--- Problem details ---
Set down, exactly as written, the lines from the line holding "You are a computer-use agent." to the end of the data, inclusive, skipping any pictures.

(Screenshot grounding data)
____
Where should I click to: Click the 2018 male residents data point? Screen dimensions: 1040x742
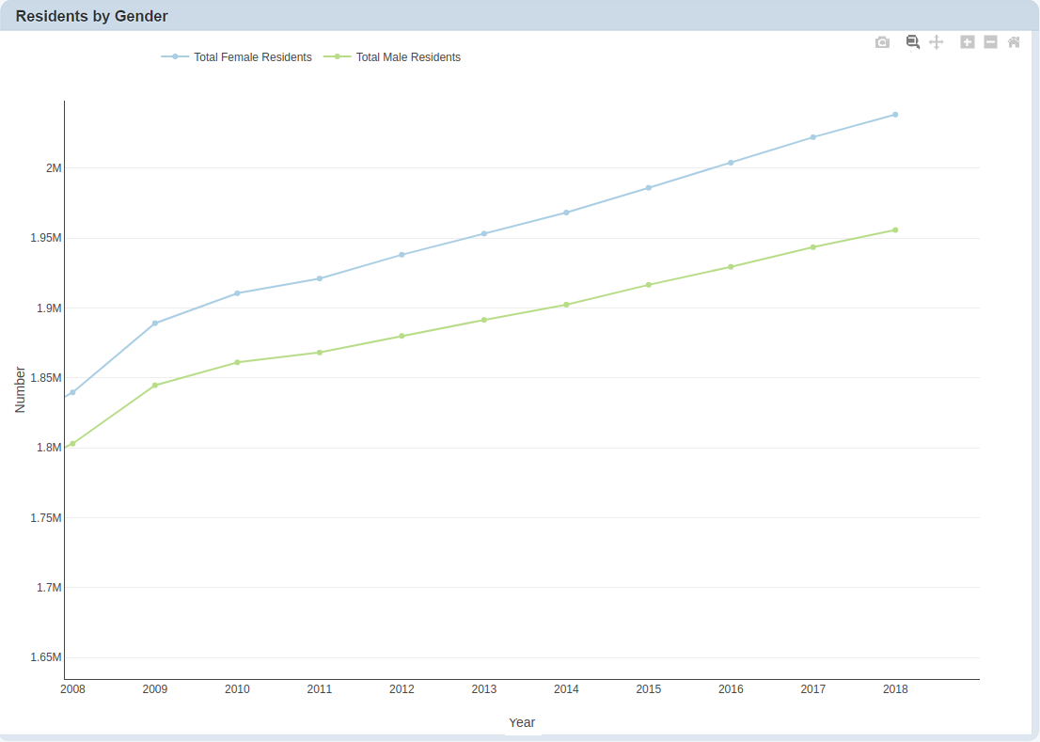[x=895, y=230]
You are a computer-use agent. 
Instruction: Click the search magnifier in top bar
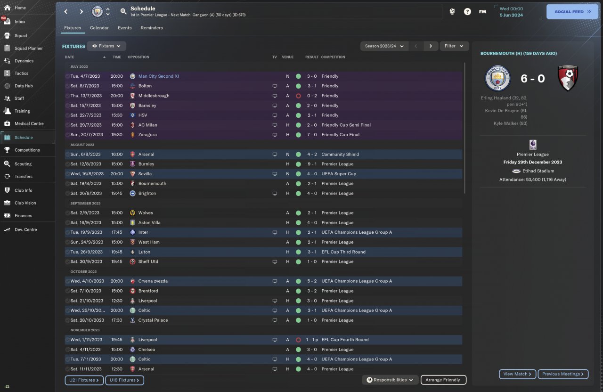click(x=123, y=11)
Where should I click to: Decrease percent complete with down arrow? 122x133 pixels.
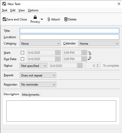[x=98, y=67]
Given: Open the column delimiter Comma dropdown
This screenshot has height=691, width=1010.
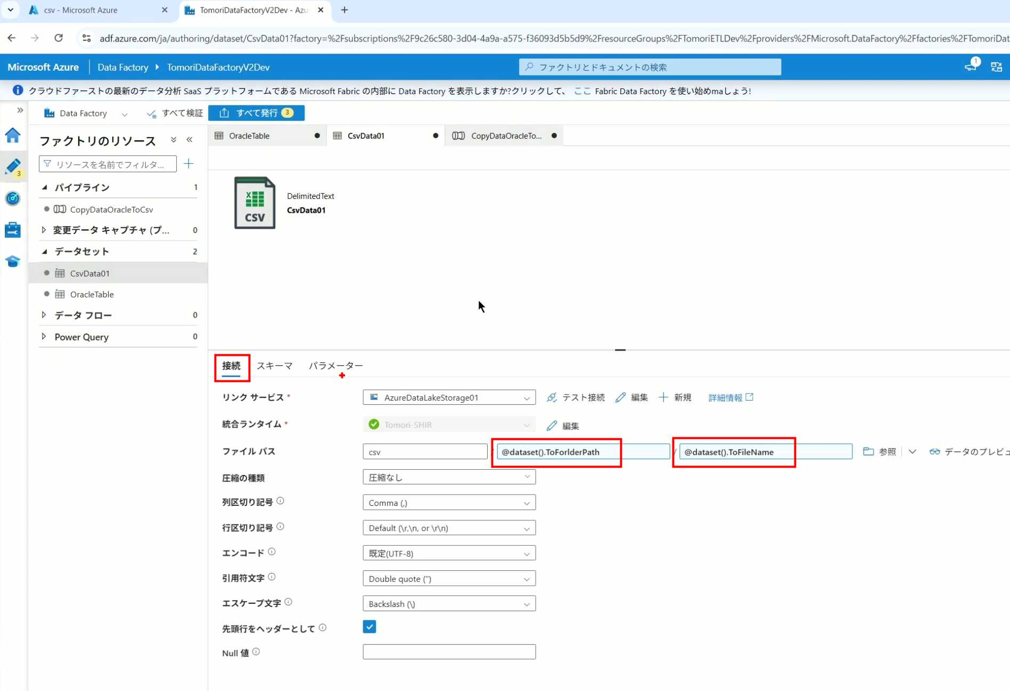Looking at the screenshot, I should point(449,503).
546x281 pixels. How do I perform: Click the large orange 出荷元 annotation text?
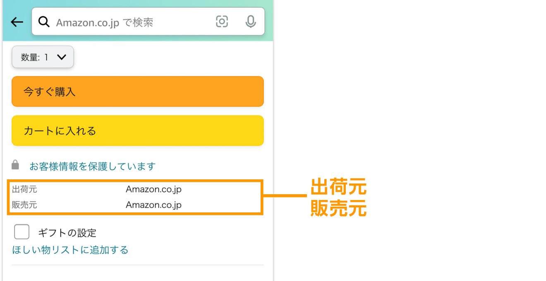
____
--- Answer below ---
You are a computer-use agent. 
Instruction: Click the search magnifier in top bar
click(x=123, y=11)
Where should I click to: Decrease percent complete with down arrow? 122x133 pixels.
[x=98, y=67]
Given: Open the column delimiter Comma dropdown
This screenshot has height=691, width=1010.
Looking at the screenshot, I should point(449,503).
546x281 pixels. How do I perform: Click the large orange 出荷元 annotation text?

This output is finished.